Interior de Vivos xPoint. Vivos xPoint

Desde entonces, la empresa intenta desalojar de forma definitiva a Streeter, que pese a llevar meses fuera se niega a vaciar su casa porque asegura que ha invertido cerca de 300.000 dólares entre el alquiler y las obras del búnker.

La batalla por los contratos de 99 años

El caso de Streeter planteaba si el disparo había sido en legítima defensa, pero el segundo conflicto que llegó al Supremo abrió una pregunta diferente. ¿Qué derechos tiene alguien que ha pagado decenas de miles de dólares por un búnker que, legalmente, no le pertenece?

Daniel Sindorf había firmado en 2020 un alquiler de 99 años y pagado 35.000 dólares por adelantado. En julio de 2023 también sacó una pistola durante un enfrentamiento con un trabajador de Vivos y su pareja. Sindorf sostiene que apuntó al suelo para protegerse de tres perros que le rodeaban, pero el trabajador afirma que encañonó a la mujer.

La empresa intentó desalojarlo en 2024 por incumplir una norma que prohibía exhibir armas dentro del complejo. El problema era que Vivos había incorporado esa prohibición después de que Sindorf firmara el contrato. El inquilino alegó que el alquiler no podía ser válido si la empresa tenía libertad para cambiar las reglas. Un juez le dio la razón.

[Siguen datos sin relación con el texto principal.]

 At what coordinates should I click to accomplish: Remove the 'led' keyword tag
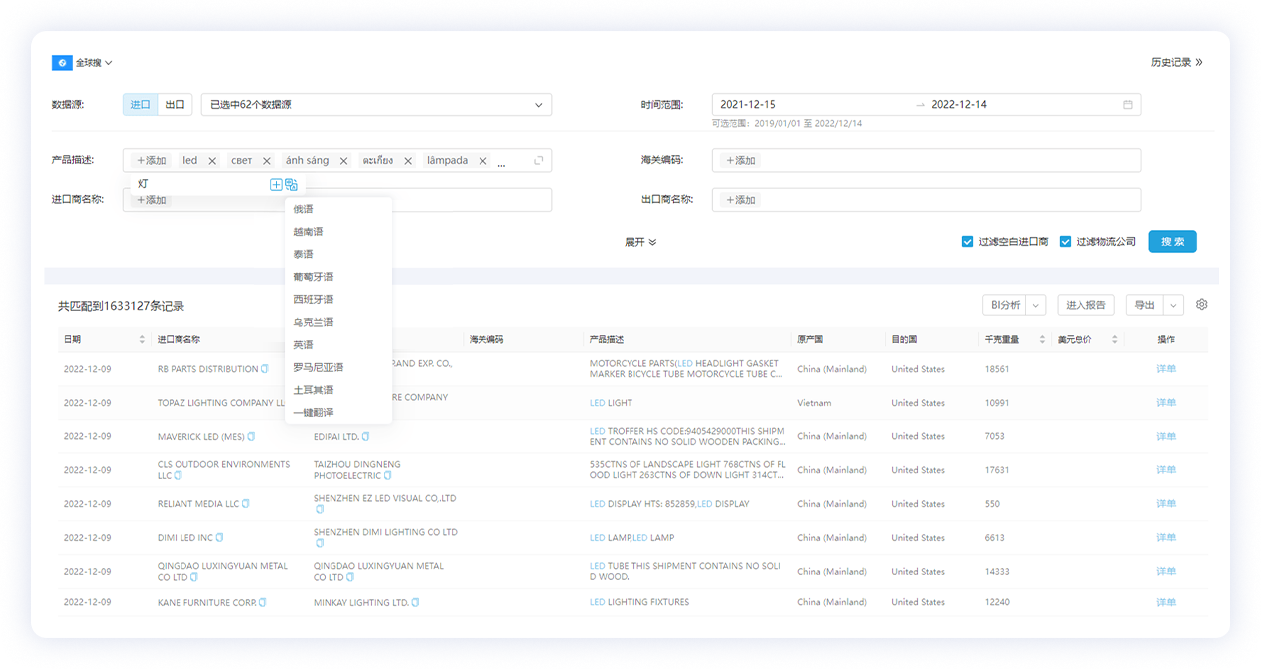click(212, 161)
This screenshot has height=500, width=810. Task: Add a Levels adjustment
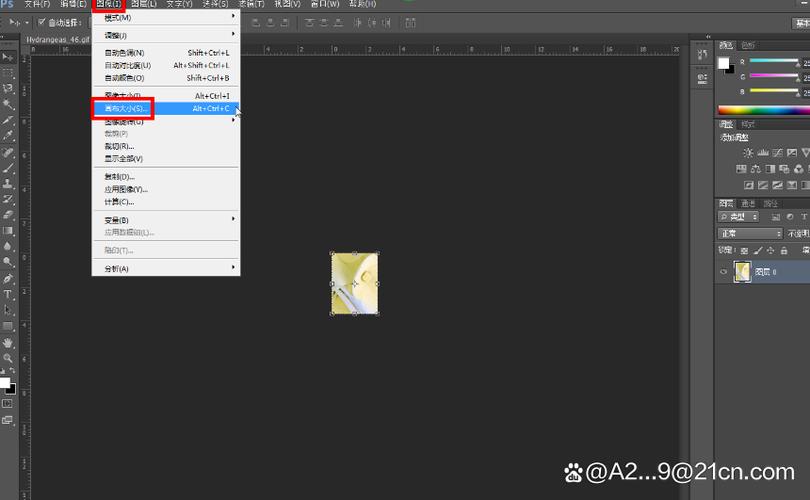click(762, 152)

El Tribunal Supremo de Dakota del Sur revocó esa decisión el pasado 22 de abril. Concluyó que Vivos sí puede modificar las normas, aunque debe hacerlo de manera razonable, de buena fe y por igual para todos los residentes.

El fallo supuso una victoria para Vivos, pero no acabó con la demanda de aproximadamente 17 millones de dólares que está ahora en juego. Se trata de otro procedimiento, presentado hace un año por seis inquilinos, que todavía aspira a ser reconocido como colectivo. Si el juez lo permite, en los próximos días podría representar a hasta 150 arrendatarios.

Los demandantes acusan a Vivos de no proporcionar servicios básicos, anunciar instalaciones que nunca construyeron y quedarse con el dinero y las mejoras de quienes son desalojados. Reclaman que se les devuelvan los pagos iniciales, el coste de las obras y las cuotas mensuales.

La empresa niega haber cometido ningún fraude. Vicino asegura que ha devuelto el dinero a quienes lo han solicitado y atribuye las críticas a unas pocas "manzanas podridas". Sin embargo, la promotora acumula al menos 16 acciones legales y cinco quejas ante la Fiscalía General del Estado.

La gran decisión continúa pendiente. Si el tribunal permite que la demanda sea colectiva y los inquilinos terminan ganando, los demandantes plantean incluso que, si la empresa no puede pagar, los búnkeres y el terreno pasen a manos de los arrendatarios.

En juego ya no está solo la devolución del dinero, sino también el control del complejo y la continuidad de la compañía que lo gestiona. El proyecto, construido para resistir el fin del mundo, parece que va a terminar jugándose su propia supervivencia antes de tiempo.